Credential rows belong to a provider. They carry kind, sealed secret_json, weight, optional rpm_limit / tpm_limit, optional proxy and TLS overrides, and an enabled flag. Secrets are redacted in debug output and sealed when a master key is configured.

GPROXY v2 supports two ways to reach an upstream:

ModeURL shapeResolution
Aggregated/v1/*, /v1beta/*The request model resolves through alias / route tables, then to a route member and credential.
Scoped/{provider}/v1/*, /{provider}/v1beta/*The provider name comes from the path; the model goes directly to that provider.

Both modes use the same classifier, auth, transform, process, channel, and settle layers after resolution. Aggregated mode is the normal multi-provider gateway path. Scoped mode is useful for debugging or exposing one provider without creating a route.

Routing rules are provider-local. Each row names:

  • operation: for example generate_content, stream_generate_content, count_tokens, or create_embedding.
  • kind: one of the content-generation wire kinds open_ai_responses, open_ai_chat_completions, claude_messages, gemini_generate_content, or provider kinds open_ai, claude, gemini.
  • implementation: passthrough, transform_to, local, or unsupported.
  • optional dest_operation and dest_kind for transform_to.

No matching routing rule means unsupported. Defaults are materialized into stored rows when a provider is created, and the console can reset them from the channel defaults.

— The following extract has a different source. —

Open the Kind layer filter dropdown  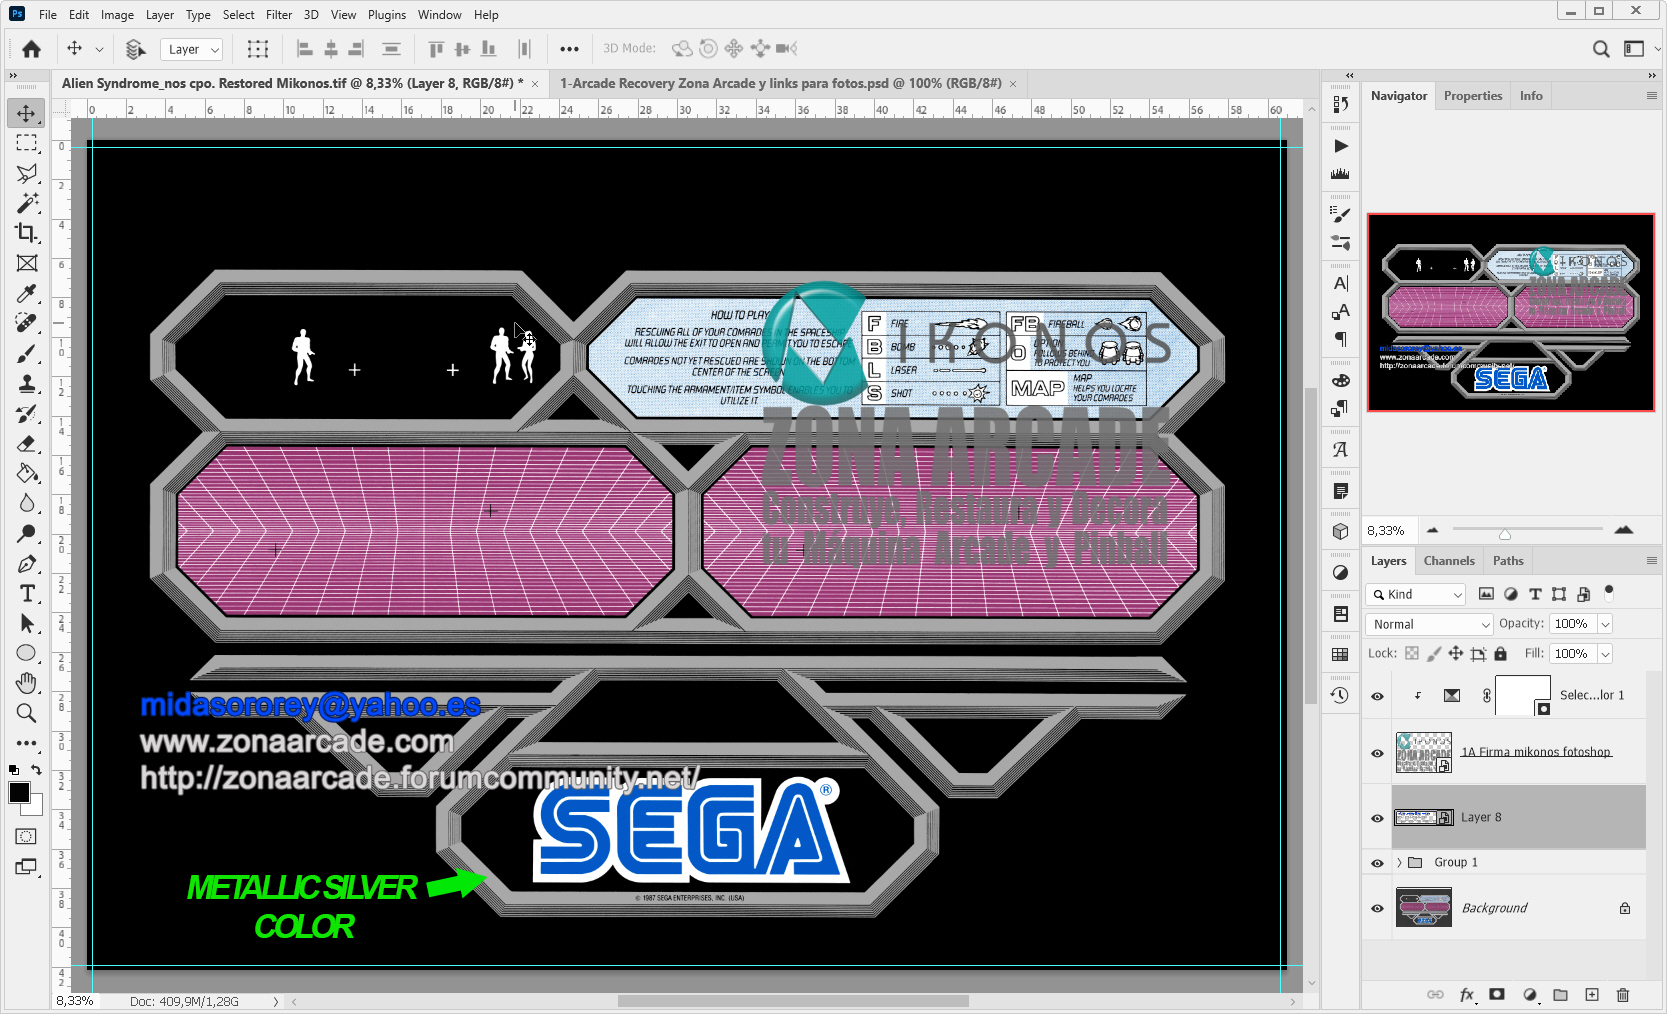(x=1415, y=593)
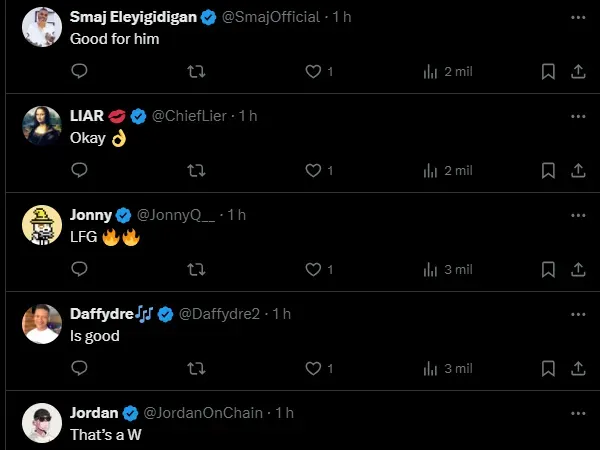The height and width of the screenshot is (450, 600).
Task: Share Jonny's "LFG" tweet
Action: [x=577, y=269]
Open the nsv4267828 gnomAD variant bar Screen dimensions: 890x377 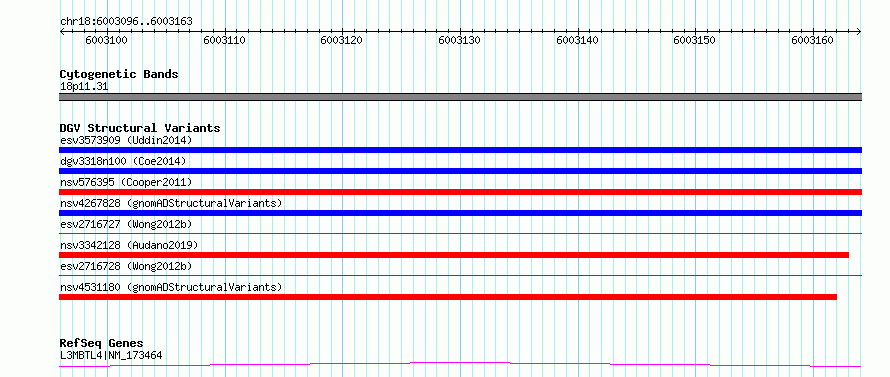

Reusable rule sets attach to providers through provider_rule_sets. Attached sets are flattened in attachment order, compiled once during snapshot rebuild, then applied after protocol transform and before channel preparation. This is where system-text injection, cache breakpoints, field rewrites, sanitization, and header rules currently run.

The current backend is intentionally permissive: invalid rules warn and skip, and provider-specific policy should live in console/config presets unless the runtime needs a genuinely new primitive.